Early action on global warming will help you gain competitive advantage while preparing your business for possible future greenhouse gas reduction legislation.

A carbon footprint is the total amount of carbon dioxide (CO2) and other greenhouse gases (GHG) emitted over the full life-cycle of a product or service, or in a financial year for a business. A carbon footprint is usually expressed as kilograms of CO2 equivalents, which accounts for the different global warming effects of different greenhouse gases. 

Calculate your carbon footprint

A carbon footprint analysis is one of the most effective and important steps an organisation can take to lower its carbon footprint. Besides quantifying your organisation's total greenhouse gas impact, a carbon footprint analysis can:

  • Provide your organisation with a comprehensive greenhouse gas (GHG) inventory, allowing it to identify and target reductions from its major emissions sources

  • Participate in global carbon footprint reporting and public disclosure initiatives

  • Determine the business case for carbon neutrality or other internal emission reduction targets

This carbon footprint methodology is compliant with the Greenhouse Gas (GHG) Protocol and will capture 100% of the emissions for which an organisation is responsible. This report can isolate each emission source, allowing your organisation to determine and model emission reduction strategies to determine their payback and viability.

Carbon emissions accounting    

It is now commonly understood that claims of carbon neutrality or carbon reduction must be substantiated and supported by best practice auditing and carbon emissions accounting methods. If such standards are not followed, your organisation's best intentions to reduce carbon emissions will be subject to criticism, which may act to harm rather than enhance its reputation.  

GHG Protocol 

The GHG Protocol contains universally recognised accounting methods and boundaries that can be applied to different levels, sizes and types of organisations when creating their GHG inventory. This includes multinational organisations, energy intensive primary industry, as well as small to medium enterprises (SME). Boundaries are important when compiling a GHG inventory, as they give organisations consistency and scope when accounting for their emissions.

## Instructions to follow
Please copy the carbon footprint text from "It is now commonly" to "for their emissions." again, and switch "criticism" to "scrutiny".

## Material shown
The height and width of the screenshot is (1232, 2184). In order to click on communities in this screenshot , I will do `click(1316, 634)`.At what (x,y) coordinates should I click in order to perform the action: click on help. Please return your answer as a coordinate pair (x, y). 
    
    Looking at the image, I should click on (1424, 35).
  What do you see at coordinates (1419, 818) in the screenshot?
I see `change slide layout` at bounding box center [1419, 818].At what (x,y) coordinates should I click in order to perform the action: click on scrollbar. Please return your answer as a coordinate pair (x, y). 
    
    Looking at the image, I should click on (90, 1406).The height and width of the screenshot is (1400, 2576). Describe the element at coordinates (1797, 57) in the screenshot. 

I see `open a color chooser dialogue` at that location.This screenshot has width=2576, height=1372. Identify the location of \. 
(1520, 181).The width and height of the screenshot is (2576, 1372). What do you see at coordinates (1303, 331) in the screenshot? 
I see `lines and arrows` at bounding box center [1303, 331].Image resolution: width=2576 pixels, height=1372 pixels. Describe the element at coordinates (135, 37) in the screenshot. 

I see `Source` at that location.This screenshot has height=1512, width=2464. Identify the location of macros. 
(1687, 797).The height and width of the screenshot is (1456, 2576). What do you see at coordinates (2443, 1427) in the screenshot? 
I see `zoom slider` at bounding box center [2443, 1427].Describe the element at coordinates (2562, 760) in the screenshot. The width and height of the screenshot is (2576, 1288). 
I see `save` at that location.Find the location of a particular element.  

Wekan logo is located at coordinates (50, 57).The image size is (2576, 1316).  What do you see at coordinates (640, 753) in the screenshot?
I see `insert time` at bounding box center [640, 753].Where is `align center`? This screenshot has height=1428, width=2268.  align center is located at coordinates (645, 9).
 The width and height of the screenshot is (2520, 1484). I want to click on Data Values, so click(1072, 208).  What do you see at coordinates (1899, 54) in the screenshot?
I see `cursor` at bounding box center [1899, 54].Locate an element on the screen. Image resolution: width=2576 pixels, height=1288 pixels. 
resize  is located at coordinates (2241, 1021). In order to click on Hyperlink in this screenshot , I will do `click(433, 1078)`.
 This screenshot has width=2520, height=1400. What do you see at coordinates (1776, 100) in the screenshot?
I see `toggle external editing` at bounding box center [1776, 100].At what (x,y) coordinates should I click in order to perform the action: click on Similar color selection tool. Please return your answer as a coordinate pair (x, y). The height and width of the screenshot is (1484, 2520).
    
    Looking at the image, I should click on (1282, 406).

## Result
It is now commonly understood that claims of carbon neutrality or carbon reduction must be substantiated and supported by best practice auditing and carbon emissions accounting methods. If such standards are not followed, your organisation's best intentions to reduce carbon emissions will be subject to scrutiny, which may act to harm rather than enhance its reputation.  

GHG Protocol 

The GHG Protocol contains universally recognised accounting methods and boundaries that can be applied to different levels, sizes and types of organisations when creating their GHG inventory. This includes multinational organisations, energy intensive primary industry, as well as small to medium enterprises (SME). Boundaries are important when compiling a GHG inventory, as they give organisations consistency and scope when accounting for their emissions.